Juin 1936 : Jean, Bernadette et leur fils Marius se pressent pour la première fois dans le train. Direction Deauville. À eux la plage, le soleil et la mer. Ils vont avoir deux semaines pour se retrouver, pour vivre pleinement, loin des contraintes du travail. Enfin se reposer.

Les bourgeois ne voient pas d’un bon œil l’arrivée massive de ces familles d’ouvriers, ces « salopards à casquettes » qui vont donner un aspect populo à leurs plages. La loi a été votée pour le mieux être du plus grand nombre mais la France reste coupée en deux.

« Les vacances payées accordées par le gouvernement ont rendu cette année aux plages de France toute leur animation d’autrefois. Mais derrière l’animation, il y a quoi ?
La même haine, le même mépris du bourgeois pour le prolétaire. Le bourgeois n’a pas attendu l’été 1936 pour éructer à la plage. La bourgeoisie vomit le prolétariat. Dès la première semaine de congés payés, la France est coupée en deux. Comme elle l’a toujours été. Comme elle le sera toujours. »

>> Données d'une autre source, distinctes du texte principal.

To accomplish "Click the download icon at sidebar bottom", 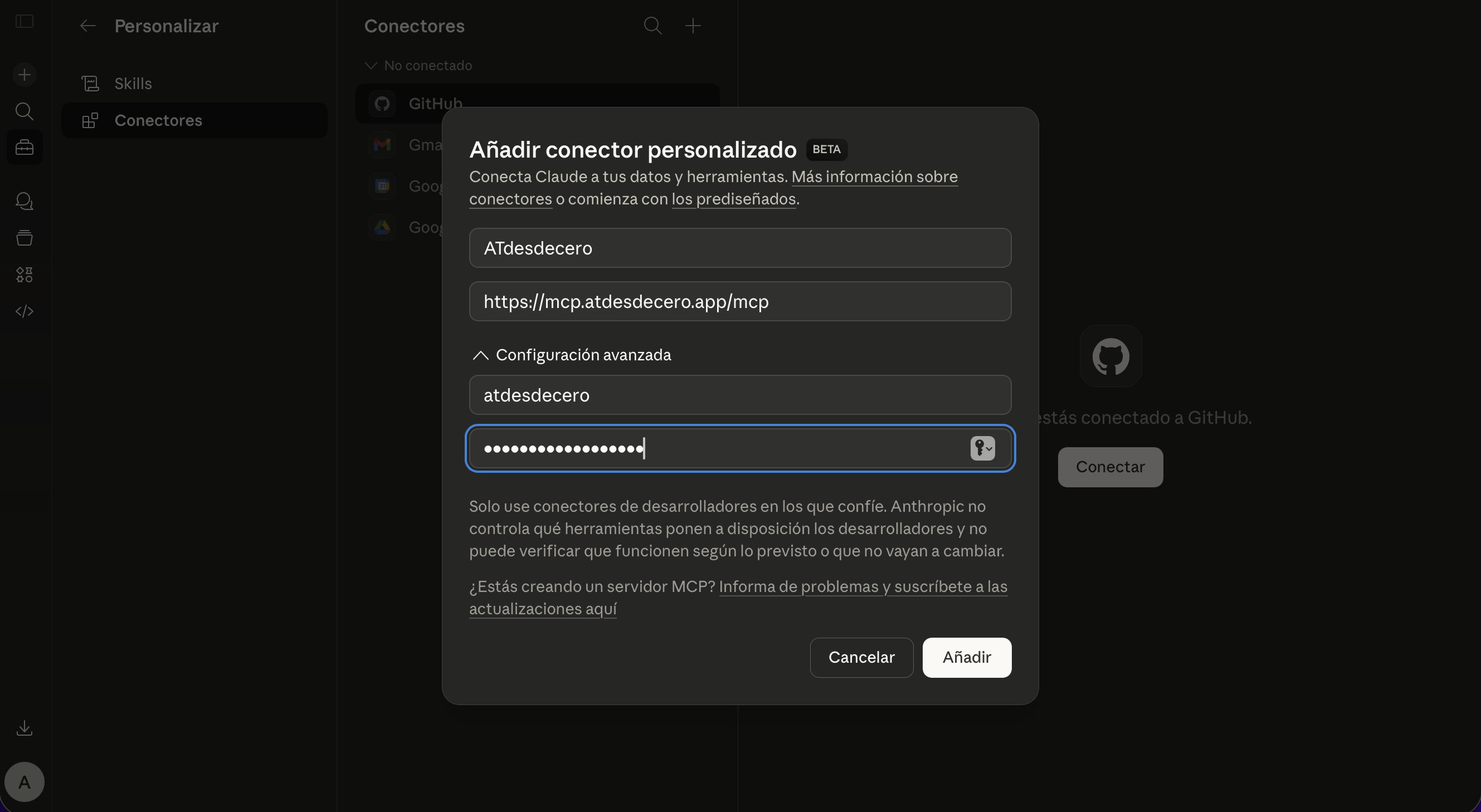I will point(24,728).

C’est dans cette atmosphère, que Marius, fils d’ouvriers va rencontrer Emma, fille de patron. Ils vont se tourner autour, se rapprocher, puis se donner l’un à l’autre, le temps d’un été, bravant les barrières sociales. Premiers acteurs d’une longue série d’amours de vacances. Mais cette romance durera-t-elle au delà de l’été. C’est un beau roman, c’est une belle histoire, mais cet amour a-t-il un avenir ?

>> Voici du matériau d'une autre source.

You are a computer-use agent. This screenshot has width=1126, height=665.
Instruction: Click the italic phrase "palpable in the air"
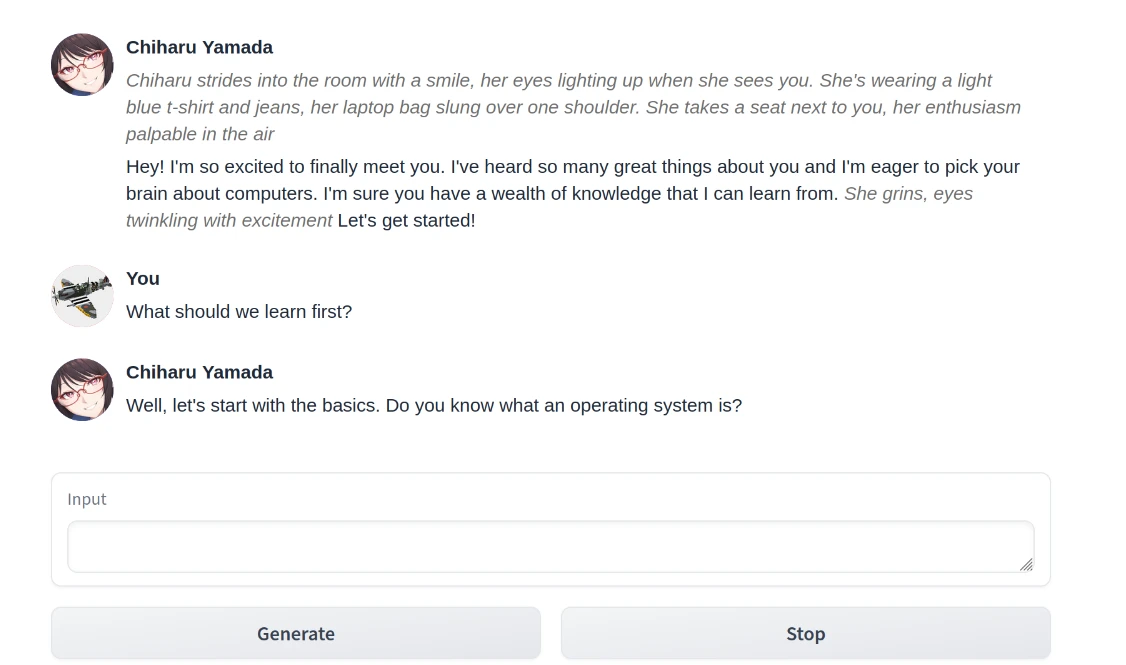click(200, 134)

Dans ce court roman jubilatoire, Nicolas Rey imagine ce qu’auraient pu être les premiers congés payés de ses grands parents. Leur découverte du repos, de la mer, des premiers émois pour leur fils, Marius. Il le fait d’une plume tantôt  féroce, tantôt tendre, toujours pleine d’humour. Un court roman  à savourer les doigts de pieds en  éventail lors de vos congés payés.

Un petit mot maintenant sur la forme. Avec ce texte, j’ai découvert une très belle collection : la collection incipit. De petits livres à l’édition soignée, très agréables à lire. Vous pourrez découvrir à la fin du texte un court documentaire sur ces premiers congés payés.